## Task input
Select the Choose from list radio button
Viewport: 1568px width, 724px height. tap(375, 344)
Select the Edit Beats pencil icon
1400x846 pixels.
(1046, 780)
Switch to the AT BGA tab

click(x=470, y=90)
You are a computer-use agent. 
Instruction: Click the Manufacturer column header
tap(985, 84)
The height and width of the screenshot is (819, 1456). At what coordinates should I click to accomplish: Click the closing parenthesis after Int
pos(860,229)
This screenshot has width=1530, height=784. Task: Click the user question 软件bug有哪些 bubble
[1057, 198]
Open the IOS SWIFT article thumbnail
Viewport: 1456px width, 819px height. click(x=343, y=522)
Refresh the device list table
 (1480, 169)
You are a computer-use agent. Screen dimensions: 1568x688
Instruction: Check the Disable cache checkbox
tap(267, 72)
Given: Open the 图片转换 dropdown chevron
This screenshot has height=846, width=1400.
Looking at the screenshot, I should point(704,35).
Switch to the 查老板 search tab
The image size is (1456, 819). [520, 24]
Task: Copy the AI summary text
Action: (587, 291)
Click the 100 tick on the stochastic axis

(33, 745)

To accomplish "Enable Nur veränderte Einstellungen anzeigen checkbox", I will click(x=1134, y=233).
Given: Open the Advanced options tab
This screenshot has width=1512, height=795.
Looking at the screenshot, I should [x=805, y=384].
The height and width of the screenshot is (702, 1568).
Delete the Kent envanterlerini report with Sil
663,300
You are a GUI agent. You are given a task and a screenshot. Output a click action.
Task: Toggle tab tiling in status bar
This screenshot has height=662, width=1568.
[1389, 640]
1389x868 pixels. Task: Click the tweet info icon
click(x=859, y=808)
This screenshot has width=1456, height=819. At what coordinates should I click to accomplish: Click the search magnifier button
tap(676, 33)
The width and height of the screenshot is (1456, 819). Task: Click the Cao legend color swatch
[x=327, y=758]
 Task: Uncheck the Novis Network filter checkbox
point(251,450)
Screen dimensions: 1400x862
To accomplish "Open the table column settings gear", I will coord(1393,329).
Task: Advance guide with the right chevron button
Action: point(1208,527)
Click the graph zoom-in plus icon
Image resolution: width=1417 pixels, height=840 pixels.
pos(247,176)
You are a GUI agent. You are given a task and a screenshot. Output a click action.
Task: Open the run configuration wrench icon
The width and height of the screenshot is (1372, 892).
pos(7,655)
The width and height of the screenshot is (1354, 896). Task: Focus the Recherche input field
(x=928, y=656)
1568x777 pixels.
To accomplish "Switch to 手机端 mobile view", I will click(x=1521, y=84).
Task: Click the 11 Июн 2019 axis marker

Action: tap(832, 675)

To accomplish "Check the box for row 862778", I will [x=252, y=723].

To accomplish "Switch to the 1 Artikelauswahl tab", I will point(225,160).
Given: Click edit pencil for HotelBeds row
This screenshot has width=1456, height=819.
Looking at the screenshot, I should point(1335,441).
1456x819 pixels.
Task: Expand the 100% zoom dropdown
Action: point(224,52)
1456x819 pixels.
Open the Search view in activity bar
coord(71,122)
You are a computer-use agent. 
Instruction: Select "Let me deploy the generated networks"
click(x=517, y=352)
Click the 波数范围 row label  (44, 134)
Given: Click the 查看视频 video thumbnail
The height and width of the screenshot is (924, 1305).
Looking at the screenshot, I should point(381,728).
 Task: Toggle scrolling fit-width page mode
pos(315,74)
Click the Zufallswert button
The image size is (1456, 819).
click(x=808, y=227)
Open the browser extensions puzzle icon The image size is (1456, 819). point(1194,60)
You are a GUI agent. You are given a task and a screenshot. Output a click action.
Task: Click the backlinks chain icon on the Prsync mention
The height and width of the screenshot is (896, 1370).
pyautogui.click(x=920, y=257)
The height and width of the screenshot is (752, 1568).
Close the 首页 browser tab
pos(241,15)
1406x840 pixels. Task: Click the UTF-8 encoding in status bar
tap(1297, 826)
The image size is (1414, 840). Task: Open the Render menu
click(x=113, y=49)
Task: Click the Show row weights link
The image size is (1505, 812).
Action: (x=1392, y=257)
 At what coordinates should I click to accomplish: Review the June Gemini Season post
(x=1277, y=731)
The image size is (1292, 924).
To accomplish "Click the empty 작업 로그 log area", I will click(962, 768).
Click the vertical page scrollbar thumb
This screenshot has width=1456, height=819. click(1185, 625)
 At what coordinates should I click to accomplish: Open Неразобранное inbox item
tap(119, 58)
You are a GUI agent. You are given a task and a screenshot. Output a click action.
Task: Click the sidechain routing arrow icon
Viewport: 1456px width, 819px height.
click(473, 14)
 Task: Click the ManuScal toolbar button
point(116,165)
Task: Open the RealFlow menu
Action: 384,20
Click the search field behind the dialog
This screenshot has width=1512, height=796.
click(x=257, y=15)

## What is needed
Exactly as written, output all of the entries.

## Solved problem
Select the Choose from list radio button
Viewport: 1568px width, 724px height. tap(375, 344)
Select the Edit Beats pencil icon
1400x846 pixels.
(1046, 780)
Switch to the AT BGA tab

click(x=470, y=90)
You are a computer-use agent. 
Instruction: Click the Manufacturer column header
tap(985, 84)
The height and width of the screenshot is (819, 1456). At what coordinates should I click to accomplish: Click the closing parenthesis after Int
pos(860,229)
This screenshot has width=1530, height=784. Task: Click the user question 软件bug有哪些 bubble
[1057, 198]
Open the IOS SWIFT article thumbnail
Viewport: 1456px width, 819px height. click(x=343, y=522)
Refresh the device list table
 (1480, 169)
You are a computer-use agent. Screen dimensions: 1568x688
Instruction: Check the Disable cache checkbox
tap(267, 72)
Given: Open the 图片转换 dropdown chevron
This screenshot has height=846, width=1400.
Looking at the screenshot, I should point(704,35).
Switch to the 查老板 search tab
The image size is (1456, 819). [520, 24]
Task: Copy the AI summary text
Action: (587, 291)
Click the 100 tick on the stochastic axis

(33, 745)

To accomplish "Enable Nur veränderte Einstellungen anzeigen checkbox", I will click(x=1134, y=233).
Given: Open the Advanced options tab
This screenshot has width=1512, height=795.
Looking at the screenshot, I should [x=805, y=384].
The height and width of the screenshot is (702, 1568).
Delete the Kent envanterlerini report with Sil
663,300
You are a GUI agent. You are given a task and a screenshot. Output a click action.
Task: Toggle tab tiling in status bar
This screenshot has height=662, width=1568.
[1389, 640]
1389x868 pixels. Task: Click the tweet info icon
click(x=859, y=808)
This screenshot has width=1456, height=819. At what coordinates should I click to accomplish: Click the search magnifier button
tap(676, 33)
The width and height of the screenshot is (1456, 819). Task: Click the Cao legend color swatch
[x=327, y=758]
 Task: Uncheck the Novis Network filter checkbox
point(251,450)
Screen dimensions: 1400x862
To accomplish "Open the table column settings gear", I will coord(1393,329).
Task: Advance guide with the right chevron button
Action: point(1208,527)
Click the graph zoom-in plus icon
Image resolution: width=1417 pixels, height=840 pixels.
pos(247,176)
You are a GUI agent. You are given a task and a screenshot. Output a click action.
Task: Open the run configuration wrench icon
The width and height of the screenshot is (1372, 892).
pos(7,655)
The width and height of the screenshot is (1354, 896). Task: Focus the Recherche input field
(x=928, y=656)
1568x777 pixels.
To accomplish "Switch to 手机端 mobile view", I will click(x=1521, y=84).
Task: Click the 11 Июн 2019 axis marker

Action: tap(832, 675)

To accomplish "Check the box for row 862778", I will [x=252, y=723].

To accomplish "Switch to the 1 Artikelauswahl tab", I will point(225,160).
Given: Click edit pencil for HotelBeds row
This screenshot has width=1456, height=819.
Looking at the screenshot, I should point(1335,441).
1456x819 pixels.
Task: Expand the 100% zoom dropdown
Action: point(224,52)
1456x819 pixels.
Open the Search view in activity bar
coord(71,122)
You are a computer-use agent. 
Instruction: Select "Let me deploy the generated networks"
click(x=517, y=352)
Click the 波数范围 row label  (44, 134)
Given: Click the 查看视频 video thumbnail
The height and width of the screenshot is (924, 1305).
Looking at the screenshot, I should point(381,728).
 Task: Toggle scrolling fit-width page mode
pos(315,74)
Click the Zufallswert button
The image size is (1456, 819).
click(x=808, y=227)
Open the browser extensions puzzle icon The image size is (1456, 819). point(1194,60)
You are a GUI agent. You are given a task and a screenshot. Output a click action.
Task: Click the backlinks chain icon on the Prsync mention
The height and width of the screenshot is (896, 1370).
pyautogui.click(x=920, y=257)
The height and width of the screenshot is (752, 1568).
Close the 首页 browser tab
pos(241,15)
1406x840 pixels. Task: Click the UTF-8 encoding in status bar
tap(1297, 826)
The image size is (1414, 840). Task: Open the Render menu
click(x=113, y=49)
Task: Click the Show row weights link
The image size is (1505, 812).
Action: (x=1392, y=257)
 At what coordinates should I click to accomplish: Review the June Gemini Season post
(x=1277, y=731)
The image size is (1292, 924).
To accomplish "Click the empty 작업 로그 log area", I will click(962, 768).
Click the vertical page scrollbar thumb
This screenshot has width=1456, height=819. click(1185, 625)
 At what coordinates should I click to accomplish: Open Неразобранное inbox item
tap(119, 58)
You are a GUI agent. You are given a task and a screenshot. Output a click action.
Task: Click the sidechain routing arrow icon
Viewport: 1456px width, 819px height.
click(473, 14)
 Task: Click the ManuScal toolbar button
point(116,165)
Task: Open the RealFlow menu
Action: 384,20
Click the search field behind the dialog
This screenshot has width=1512, height=796.
click(x=257, y=15)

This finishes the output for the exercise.